TASK —
In the records below, find the line containing "1568x764 pixels.", then print it and every following line exactly, through the last, without pictures.

PROVIDED RECORDS —

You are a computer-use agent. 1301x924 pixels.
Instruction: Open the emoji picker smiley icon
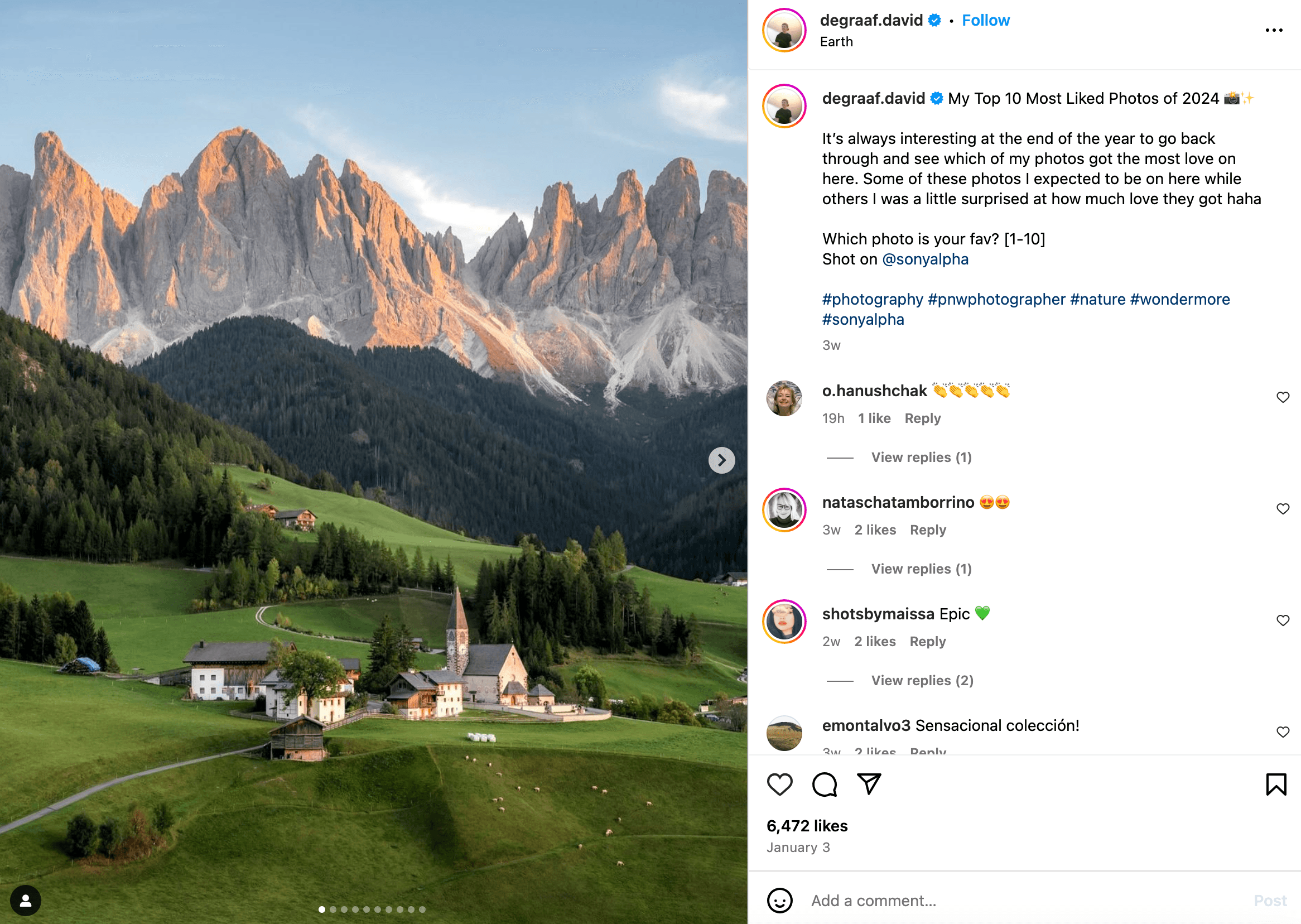click(779, 901)
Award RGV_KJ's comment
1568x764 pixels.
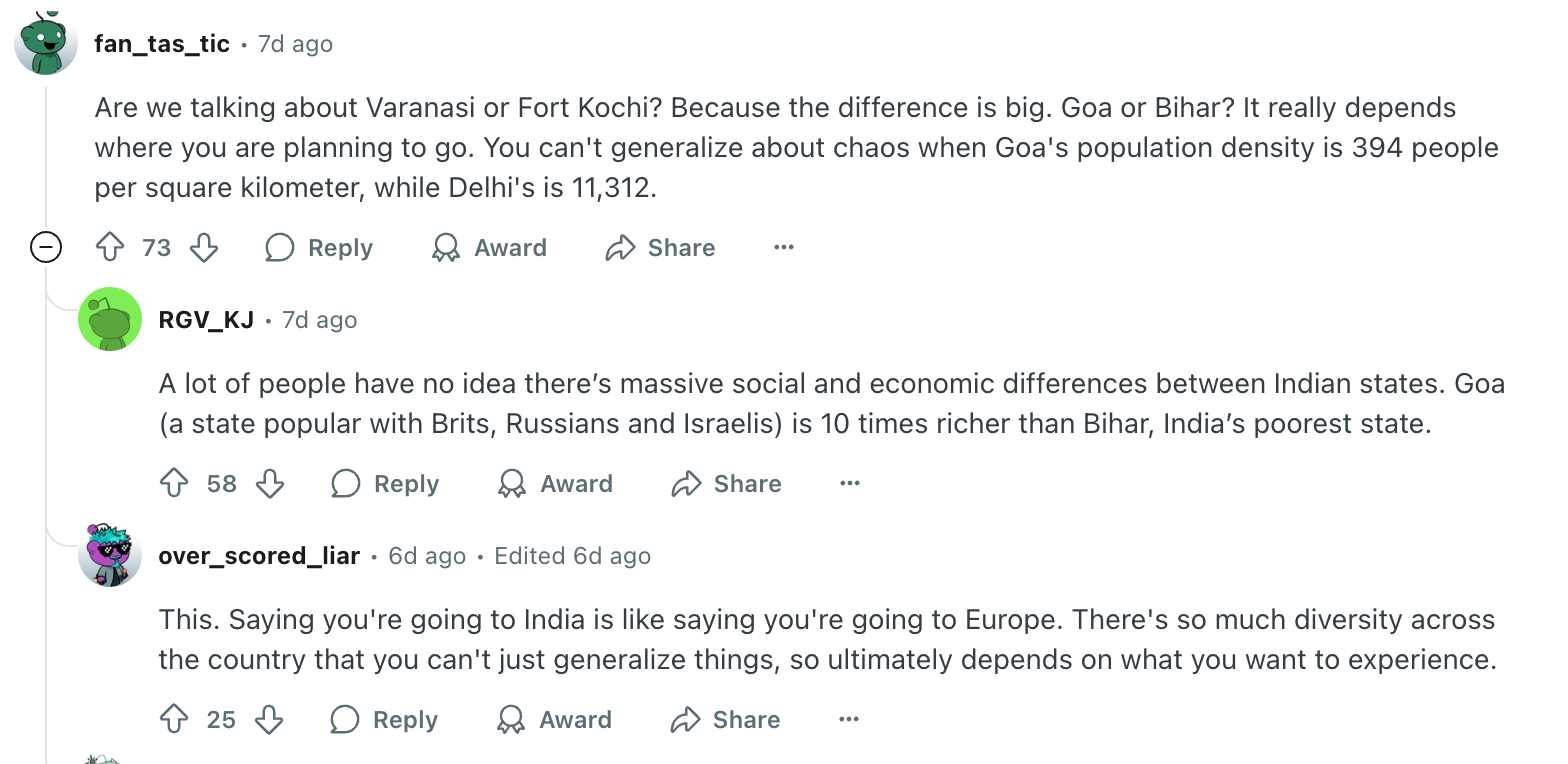click(x=555, y=484)
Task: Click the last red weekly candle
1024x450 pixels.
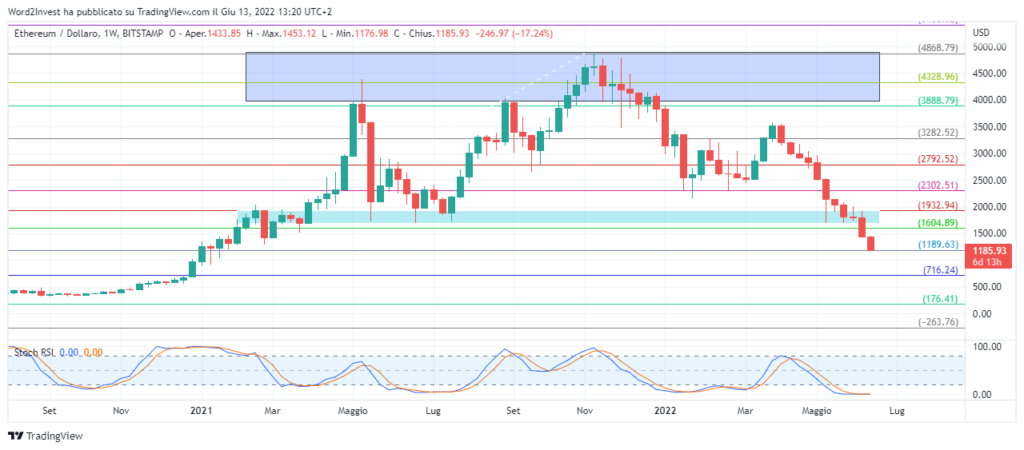Action: pos(871,243)
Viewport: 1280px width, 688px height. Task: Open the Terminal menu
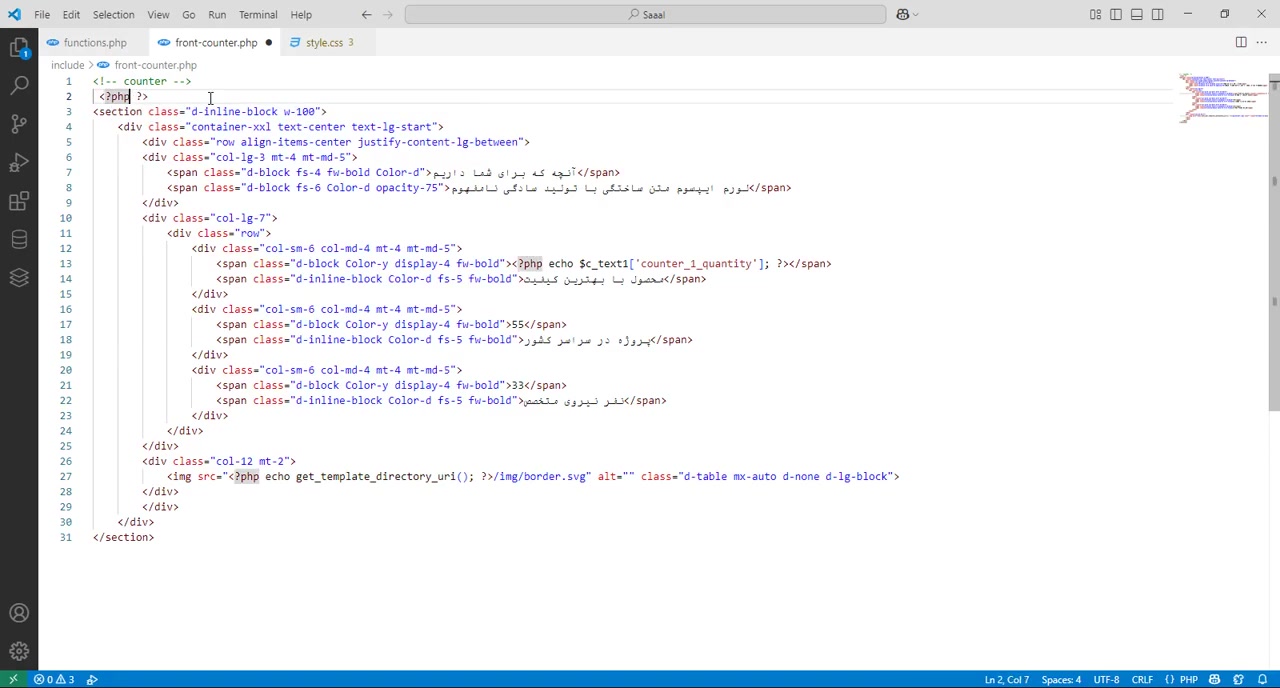258,14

WRITTEN RESPONSE —
1568x764 pixels.
click(x=555, y=484)
Task: Click the last red weekly candle
1024x450 pixels.
Action: pos(871,243)
Viewport: 1280px width, 688px height. Task: Open the Terminal menu
258,14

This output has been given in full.